Stored data:
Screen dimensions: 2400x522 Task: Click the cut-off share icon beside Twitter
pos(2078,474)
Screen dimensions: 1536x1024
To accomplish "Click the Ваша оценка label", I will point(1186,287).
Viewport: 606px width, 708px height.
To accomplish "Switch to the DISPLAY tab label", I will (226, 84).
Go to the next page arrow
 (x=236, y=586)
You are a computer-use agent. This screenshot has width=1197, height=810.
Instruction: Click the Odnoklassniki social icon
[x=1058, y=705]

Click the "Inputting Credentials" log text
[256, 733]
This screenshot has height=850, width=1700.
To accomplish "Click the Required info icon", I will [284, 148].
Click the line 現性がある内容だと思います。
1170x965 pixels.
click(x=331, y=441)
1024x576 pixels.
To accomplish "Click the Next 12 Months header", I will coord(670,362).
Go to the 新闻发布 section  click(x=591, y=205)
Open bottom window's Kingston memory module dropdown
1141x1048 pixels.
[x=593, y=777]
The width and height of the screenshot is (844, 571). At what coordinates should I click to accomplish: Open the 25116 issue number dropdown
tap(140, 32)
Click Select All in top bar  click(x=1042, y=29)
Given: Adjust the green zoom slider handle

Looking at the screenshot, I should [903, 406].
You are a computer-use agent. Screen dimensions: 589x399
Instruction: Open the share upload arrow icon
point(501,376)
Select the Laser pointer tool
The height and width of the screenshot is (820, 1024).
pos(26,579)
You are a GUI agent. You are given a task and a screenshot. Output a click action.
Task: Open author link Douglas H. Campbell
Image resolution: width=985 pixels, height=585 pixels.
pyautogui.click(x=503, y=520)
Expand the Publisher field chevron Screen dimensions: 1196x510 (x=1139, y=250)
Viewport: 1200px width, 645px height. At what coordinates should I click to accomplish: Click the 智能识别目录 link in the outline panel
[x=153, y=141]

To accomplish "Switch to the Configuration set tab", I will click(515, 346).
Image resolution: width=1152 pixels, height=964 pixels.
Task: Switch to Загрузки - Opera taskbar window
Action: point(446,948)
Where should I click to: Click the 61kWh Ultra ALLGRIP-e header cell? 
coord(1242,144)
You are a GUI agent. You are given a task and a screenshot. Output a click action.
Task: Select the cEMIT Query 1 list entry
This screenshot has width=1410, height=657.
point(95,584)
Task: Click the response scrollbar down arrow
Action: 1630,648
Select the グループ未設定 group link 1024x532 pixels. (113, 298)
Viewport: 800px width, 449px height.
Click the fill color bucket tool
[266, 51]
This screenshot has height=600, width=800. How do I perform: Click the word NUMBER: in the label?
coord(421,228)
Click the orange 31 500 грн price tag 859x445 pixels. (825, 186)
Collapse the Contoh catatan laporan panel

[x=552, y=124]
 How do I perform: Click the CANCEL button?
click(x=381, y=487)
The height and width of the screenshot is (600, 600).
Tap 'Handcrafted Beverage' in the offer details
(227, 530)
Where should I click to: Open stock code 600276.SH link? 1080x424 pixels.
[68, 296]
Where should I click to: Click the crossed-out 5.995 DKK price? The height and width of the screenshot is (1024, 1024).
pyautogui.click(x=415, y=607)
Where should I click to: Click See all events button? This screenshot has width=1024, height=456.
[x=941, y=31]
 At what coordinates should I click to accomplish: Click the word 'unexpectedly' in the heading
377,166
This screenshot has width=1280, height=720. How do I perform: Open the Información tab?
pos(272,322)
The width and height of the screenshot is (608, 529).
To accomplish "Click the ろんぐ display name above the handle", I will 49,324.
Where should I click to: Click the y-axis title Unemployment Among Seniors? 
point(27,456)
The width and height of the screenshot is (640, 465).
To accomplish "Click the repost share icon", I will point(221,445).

WHAT THE EXERCISE ASKS: Every entry should be output exactly as written, please.

OUTPUT FOR THIS TASK:
Screen dimensions: 2400x522 Task: Click the cut-off share icon beside Twitter
pos(2078,474)
Screen dimensions: 1536x1024
To accomplish "Click the Ваша оценка label", I will point(1186,287).
Viewport: 606px width, 708px height.
To accomplish "Switch to the DISPLAY tab label", I will (226, 84).
Go to the next page arrow
 (x=236, y=586)
You are a computer-use agent. This screenshot has width=1197, height=810.
Instruction: Click the Odnoklassniki social icon
[x=1058, y=705]

Click the "Inputting Credentials" log text
[256, 733]
This screenshot has height=850, width=1700.
To accomplish "Click the Required info icon", I will [284, 148].
Click the line 現性がある内容だと思います。
1170x965 pixels.
click(x=331, y=441)
1024x576 pixels.
To accomplish "Click the Next 12 Months header", I will coord(670,362).
Go to the 新闻发布 section  click(x=591, y=205)
Open bottom window's Kingston memory module dropdown
1141x1048 pixels.
[x=593, y=777]
The width and height of the screenshot is (844, 571). At what coordinates should I click to accomplish: Open the 25116 issue number dropdown
tap(140, 32)
Click Select All in top bar  click(x=1042, y=29)
Given: Adjust the green zoom slider handle

Looking at the screenshot, I should [903, 406].
You are a computer-use agent. Screen dimensions: 589x399
Instruction: Open the share upload arrow icon
point(501,376)
Select the Laser pointer tool
The height and width of the screenshot is (820, 1024).
pos(26,579)
You are a GUI agent. You are given a task and a screenshot. Output a click action.
Task: Open author link Douglas H. Campbell
Image resolution: width=985 pixels, height=585 pixels.
pyautogui.click(x=503, y=520)
Expand the Publisher field chevron Screen dimensions: 1196x510 (x=1139, y=250)
Viewport: 1200px width, 645px height. At what coordinates should I click to accomplish: Click the 智能识别目录 link in the outline panel
[x=153, y=141]

To accomplish "Switch to the Configuration set tab", I will click(515, 346).
Image resolution: width=1152 pixels, height=964 pixels.
Task: Switch to Загрузки - Opera taskbar window
Action: point(446,948)
Where should I click to: Click the 61kWh Ultra ALLGRIP-e header cell? 
coord(1242,144)
You are a GUI agent. You are given a task and a screenshot. Output a click action.
Task: Select the cEMIT Query 1 list entry
This screenshot has width=1410, height=657.
point(95,584)
Task: Click the response scrollbar down arrow
Action: 1630,648
Select the グループ未設定 group link 1024x532 pixels. (113, 298)
Viewport: 800px width, 449px height.
Click the fill color bucket tool
[266, 51]
This screenshot has height=600, width=800. How do I perform: Click the word NUMBER: in the label?
coord(421,228)
Click the orange 31 500 грн price tag 859x445 pixels. (825, 186)
Collapse the Contoh catatan laporan panel

[x=552, y=124]
 How do I perform: Click the CANCEL button?
click(x=381, y=487)
The height and width of the screenshot is (600, 600).
Tap 'Handcrafted Beverage' in the offer details
(227, 530)
Where should I click to: Open stock code 600276.SH link? 1080x424 pixels.
[68, 296]
Where should I click to: Click the crossed-out 5.995 DKK price? The height and width of the screenshot is (1024, 1024).
pyautogui.click(x=415, y=607)
Where should I click to: Click See all events button? This screenshot has width=1024, height=456.
[x=941, y=31]
 At what coordinates should I click to accomplish: Click the word 'unexpectedly' in the heading
377,166
This screenshot has width=1280, height=720. How do I perform: Open the Información tab?
pos(272,322)
The width and height of the screenshot is (608, 529).
To accomplish "Click the ろんぐ display name above the handle", I will 49,324.
Where should I click to: Click the y-axis title Unemployment Among Seniors? 
point(27,456)
The width and height of the screenshot is (640, 465).
To accomplish "Click the repost share icon", I will point(221,445).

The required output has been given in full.